Work item: Could you reproduce the line where "828x466 pixels." occurs and all lines after it in the listing below, through the final one, without changing anything?

═════ Supplied entries

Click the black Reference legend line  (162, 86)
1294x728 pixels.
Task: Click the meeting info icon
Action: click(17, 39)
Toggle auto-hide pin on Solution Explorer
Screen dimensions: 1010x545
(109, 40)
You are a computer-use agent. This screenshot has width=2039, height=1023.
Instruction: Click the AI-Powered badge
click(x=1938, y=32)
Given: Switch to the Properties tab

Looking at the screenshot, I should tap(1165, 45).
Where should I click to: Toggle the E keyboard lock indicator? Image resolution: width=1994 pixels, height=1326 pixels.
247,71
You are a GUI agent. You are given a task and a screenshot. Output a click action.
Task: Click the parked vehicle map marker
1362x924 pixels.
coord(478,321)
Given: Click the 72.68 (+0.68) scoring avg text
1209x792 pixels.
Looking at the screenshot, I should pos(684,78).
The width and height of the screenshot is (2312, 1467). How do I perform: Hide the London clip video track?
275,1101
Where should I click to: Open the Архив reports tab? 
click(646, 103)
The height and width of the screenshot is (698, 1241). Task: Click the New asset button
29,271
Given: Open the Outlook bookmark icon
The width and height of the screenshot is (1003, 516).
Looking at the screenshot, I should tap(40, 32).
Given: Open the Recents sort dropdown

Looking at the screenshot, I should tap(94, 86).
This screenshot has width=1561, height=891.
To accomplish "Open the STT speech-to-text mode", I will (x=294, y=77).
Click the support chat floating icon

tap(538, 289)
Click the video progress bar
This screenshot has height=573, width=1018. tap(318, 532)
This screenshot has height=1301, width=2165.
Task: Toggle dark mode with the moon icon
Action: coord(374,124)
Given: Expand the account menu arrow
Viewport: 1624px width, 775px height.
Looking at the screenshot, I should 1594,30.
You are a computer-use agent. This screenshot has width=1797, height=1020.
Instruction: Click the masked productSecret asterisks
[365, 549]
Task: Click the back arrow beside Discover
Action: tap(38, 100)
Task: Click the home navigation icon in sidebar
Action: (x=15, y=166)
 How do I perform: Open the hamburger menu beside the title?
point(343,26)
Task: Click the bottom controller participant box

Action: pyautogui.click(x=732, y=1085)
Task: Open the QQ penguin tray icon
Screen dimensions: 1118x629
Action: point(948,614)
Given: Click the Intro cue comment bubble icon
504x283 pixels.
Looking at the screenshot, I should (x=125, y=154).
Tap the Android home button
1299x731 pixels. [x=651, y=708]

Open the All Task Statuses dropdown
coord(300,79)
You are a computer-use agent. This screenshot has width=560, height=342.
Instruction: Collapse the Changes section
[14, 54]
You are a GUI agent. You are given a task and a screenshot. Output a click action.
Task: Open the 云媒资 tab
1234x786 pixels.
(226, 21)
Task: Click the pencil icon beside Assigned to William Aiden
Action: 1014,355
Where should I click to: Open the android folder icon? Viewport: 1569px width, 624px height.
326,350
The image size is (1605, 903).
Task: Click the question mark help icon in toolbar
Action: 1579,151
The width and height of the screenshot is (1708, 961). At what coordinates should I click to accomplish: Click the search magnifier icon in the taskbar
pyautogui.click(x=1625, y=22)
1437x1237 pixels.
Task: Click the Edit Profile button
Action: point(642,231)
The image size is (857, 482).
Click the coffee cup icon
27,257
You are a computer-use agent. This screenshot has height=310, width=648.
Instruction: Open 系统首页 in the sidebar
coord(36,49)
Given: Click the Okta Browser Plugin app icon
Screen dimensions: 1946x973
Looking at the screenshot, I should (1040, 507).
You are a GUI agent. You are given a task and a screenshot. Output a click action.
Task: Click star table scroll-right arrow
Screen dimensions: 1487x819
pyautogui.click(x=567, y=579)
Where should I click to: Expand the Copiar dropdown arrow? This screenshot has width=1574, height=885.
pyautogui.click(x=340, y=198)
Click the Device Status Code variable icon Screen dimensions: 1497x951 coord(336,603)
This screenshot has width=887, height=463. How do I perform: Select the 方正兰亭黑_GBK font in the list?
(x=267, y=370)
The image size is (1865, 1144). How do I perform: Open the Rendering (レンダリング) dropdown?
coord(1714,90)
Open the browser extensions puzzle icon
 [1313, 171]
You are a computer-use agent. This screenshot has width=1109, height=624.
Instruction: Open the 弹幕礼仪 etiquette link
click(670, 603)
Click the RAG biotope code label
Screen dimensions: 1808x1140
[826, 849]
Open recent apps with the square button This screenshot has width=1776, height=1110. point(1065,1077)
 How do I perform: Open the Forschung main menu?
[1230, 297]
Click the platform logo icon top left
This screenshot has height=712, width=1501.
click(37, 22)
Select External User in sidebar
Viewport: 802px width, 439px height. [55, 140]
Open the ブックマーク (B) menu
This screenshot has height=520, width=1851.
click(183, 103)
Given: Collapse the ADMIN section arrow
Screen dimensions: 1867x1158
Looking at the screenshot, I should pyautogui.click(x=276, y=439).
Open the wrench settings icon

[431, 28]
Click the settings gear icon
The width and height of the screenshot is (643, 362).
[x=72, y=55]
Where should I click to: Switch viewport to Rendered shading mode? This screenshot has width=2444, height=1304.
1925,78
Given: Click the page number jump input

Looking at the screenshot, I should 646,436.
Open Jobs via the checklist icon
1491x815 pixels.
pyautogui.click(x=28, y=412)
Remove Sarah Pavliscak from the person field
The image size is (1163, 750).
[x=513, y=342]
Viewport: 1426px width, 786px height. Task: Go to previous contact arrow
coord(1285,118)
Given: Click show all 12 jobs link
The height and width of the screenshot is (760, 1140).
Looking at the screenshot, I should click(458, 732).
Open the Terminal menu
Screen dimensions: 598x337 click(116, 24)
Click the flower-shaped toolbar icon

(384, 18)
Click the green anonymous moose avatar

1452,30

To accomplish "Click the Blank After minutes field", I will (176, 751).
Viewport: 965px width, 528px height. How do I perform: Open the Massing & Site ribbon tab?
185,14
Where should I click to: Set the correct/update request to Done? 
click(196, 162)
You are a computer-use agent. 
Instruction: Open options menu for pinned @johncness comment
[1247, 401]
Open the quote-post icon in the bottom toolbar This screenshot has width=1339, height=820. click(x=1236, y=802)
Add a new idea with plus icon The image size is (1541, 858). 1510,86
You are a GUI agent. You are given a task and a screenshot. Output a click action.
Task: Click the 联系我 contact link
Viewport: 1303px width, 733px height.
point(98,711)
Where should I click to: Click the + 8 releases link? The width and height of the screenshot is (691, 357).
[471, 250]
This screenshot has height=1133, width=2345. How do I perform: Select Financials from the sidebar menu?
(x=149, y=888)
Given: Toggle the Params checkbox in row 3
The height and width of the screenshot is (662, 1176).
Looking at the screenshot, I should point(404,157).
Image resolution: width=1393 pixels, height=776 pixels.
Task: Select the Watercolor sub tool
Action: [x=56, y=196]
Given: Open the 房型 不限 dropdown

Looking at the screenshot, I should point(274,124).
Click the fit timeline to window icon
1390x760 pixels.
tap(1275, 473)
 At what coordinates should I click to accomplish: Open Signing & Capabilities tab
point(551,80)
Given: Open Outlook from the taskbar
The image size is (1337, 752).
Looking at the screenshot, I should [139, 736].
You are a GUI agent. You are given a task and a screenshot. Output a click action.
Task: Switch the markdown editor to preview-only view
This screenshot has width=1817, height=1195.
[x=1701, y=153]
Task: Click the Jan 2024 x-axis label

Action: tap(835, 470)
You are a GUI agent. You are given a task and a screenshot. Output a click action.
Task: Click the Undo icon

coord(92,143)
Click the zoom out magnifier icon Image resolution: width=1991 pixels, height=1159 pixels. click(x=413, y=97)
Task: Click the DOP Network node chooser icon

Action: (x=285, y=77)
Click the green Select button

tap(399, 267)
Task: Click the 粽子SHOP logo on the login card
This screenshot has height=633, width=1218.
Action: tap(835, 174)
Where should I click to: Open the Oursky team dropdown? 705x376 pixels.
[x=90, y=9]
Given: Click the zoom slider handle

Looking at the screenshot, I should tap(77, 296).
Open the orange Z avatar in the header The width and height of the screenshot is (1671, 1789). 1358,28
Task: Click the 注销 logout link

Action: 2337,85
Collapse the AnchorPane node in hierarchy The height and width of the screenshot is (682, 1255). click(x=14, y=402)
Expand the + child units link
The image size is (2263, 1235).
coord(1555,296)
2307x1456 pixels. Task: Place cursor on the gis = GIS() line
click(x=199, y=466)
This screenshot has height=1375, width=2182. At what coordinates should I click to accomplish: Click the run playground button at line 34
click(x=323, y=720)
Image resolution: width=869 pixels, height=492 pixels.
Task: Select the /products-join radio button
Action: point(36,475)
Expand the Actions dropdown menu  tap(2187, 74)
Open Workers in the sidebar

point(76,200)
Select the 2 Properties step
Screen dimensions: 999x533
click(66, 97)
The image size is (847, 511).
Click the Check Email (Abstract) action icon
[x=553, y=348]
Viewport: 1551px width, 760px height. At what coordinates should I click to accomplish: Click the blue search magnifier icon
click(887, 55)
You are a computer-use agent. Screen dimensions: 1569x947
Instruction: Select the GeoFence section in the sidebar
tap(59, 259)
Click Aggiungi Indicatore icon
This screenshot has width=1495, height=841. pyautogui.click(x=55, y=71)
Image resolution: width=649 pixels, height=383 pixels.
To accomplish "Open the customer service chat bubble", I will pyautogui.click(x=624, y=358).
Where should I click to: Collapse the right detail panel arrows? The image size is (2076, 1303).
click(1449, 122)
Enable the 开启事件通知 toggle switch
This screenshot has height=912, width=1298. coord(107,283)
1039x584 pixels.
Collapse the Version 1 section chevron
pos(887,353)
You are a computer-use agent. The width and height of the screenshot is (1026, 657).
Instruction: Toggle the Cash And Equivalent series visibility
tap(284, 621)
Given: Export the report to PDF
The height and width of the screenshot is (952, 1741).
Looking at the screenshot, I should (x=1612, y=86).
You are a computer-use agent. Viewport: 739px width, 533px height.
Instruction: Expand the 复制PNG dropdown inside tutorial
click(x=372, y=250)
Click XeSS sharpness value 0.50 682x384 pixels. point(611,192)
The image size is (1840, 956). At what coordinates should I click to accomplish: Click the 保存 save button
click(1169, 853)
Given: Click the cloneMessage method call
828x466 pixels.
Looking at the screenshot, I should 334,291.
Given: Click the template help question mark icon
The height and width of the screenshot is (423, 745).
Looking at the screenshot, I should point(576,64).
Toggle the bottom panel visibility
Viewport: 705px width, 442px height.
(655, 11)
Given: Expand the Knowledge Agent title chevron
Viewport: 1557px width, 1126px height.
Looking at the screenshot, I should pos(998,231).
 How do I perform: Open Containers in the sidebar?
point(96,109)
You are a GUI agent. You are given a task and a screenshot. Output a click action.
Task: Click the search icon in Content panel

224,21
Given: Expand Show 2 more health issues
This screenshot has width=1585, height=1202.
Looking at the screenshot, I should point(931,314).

══════════

Response:
828x466 pixels.
Looking at the screenshot, I should 334,291.
Given: Click the template help question mark icon
The height and width of the screenshot is (423, 745).
Looking at the screenshot, I should point(576,64).
Toggle the bottom panel visibility
Viewport: 705px width, 442px height.
(655, 11)
Given: Expand the Knowledge Agent title chevron
Viewport: 1557px width, 1126px height.
Looking at the screenshot, I should pos(998,231).
 How do I perform: Open Containers in the sidebar?
point(96,109)
You are a GUI agent. You are given a task and a screenshot. Output a click action.
Task: Click the search icon in Content panel

224,21
Given: Expand Show 2 more health issues
This screenshot has width=1585, height=1202.
Looking at the screenshot, I should point(931,314).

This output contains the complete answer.